Veterans get cost-of-living increase
By: Steve Vogel
A bill to provide a cost-of-living adjustment for disabled veterans and survivors that stalled amid partisan strife in late September was approved by the Senate on Tuesday, meaning that the 1.7 percent increase is expected to be included in checks to be sent in January.
More than 3.9 million veterans and survivors are expected to receive compensation benefits in 2013, including veterans' disability compensation and dependency and indemnity compensation for spouses and children.
The increase would mean an additional $500 in benefits for veterans and their families next year, according to the bill's sponsor, Sen. Jon Tester (D-Mont.).
"Particularly in this difficult economy, our veterans deserve a boost in their benefits to help make ends meet," Sen. Patty Murray (D-Wash.), chairman of the Senate Veterans' Affairs Committee, said in a statement. "I am so glad we were finally able to move forward with passage of this bill. Caring for our nation's veterans should never be a partisan issue."

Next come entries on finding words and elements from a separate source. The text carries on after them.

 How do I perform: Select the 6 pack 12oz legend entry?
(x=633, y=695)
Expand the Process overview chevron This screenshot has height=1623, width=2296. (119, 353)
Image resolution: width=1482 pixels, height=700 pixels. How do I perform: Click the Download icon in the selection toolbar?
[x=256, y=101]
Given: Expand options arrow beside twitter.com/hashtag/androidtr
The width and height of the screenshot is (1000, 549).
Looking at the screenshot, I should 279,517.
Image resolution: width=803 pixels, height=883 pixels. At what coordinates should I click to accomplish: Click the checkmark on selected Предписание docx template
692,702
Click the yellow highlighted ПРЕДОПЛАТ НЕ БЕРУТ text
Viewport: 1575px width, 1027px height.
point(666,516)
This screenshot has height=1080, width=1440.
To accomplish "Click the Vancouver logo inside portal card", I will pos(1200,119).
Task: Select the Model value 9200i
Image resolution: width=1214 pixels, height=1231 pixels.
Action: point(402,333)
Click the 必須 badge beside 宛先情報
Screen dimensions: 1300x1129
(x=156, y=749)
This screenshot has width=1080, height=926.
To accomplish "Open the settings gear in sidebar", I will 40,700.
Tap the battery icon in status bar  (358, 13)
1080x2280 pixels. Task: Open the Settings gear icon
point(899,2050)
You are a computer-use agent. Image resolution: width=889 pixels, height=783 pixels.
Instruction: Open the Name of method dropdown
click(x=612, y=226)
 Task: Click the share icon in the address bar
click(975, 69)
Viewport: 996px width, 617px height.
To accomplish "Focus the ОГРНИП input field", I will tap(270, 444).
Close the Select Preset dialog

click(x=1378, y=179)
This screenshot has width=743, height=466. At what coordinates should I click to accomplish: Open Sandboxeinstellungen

In September, Murray said the traditionally noncontroversial bill had been blocked by a Senate Republican who was not identified. Under Senate rules requiring unanimous consent, a single senator can block legislation by privately placing a hold on the bill.
After Murray complained Sept. 27, Senate Republicans reported that the bill had been cleared. But by then, the Senate had gone into recess until its return this week.
At the time, the Department of Veterans Affairs warned that in order for VA to pay the December cost-of-living adjustment on Jan. 1, Congress would have to pass the COLA by Nov. 13.
"Should Congress pass the COLA after that date, VA would have to make complex programming changes to the system that could not be accomplished in time to pay the COLA increase on January 1," the VA said in a statement.
With the deadline met by Tuesday's vote, "everything is now on schedule," a VA spokesman said.
"Compensation from the Department of Veterans Affairs is a major source of income for many veterans and their families, so adjusting those payments for inflation is absolutely necessary," Larry A. Polzin, national commander of Disabled American Veterans, said in a statement.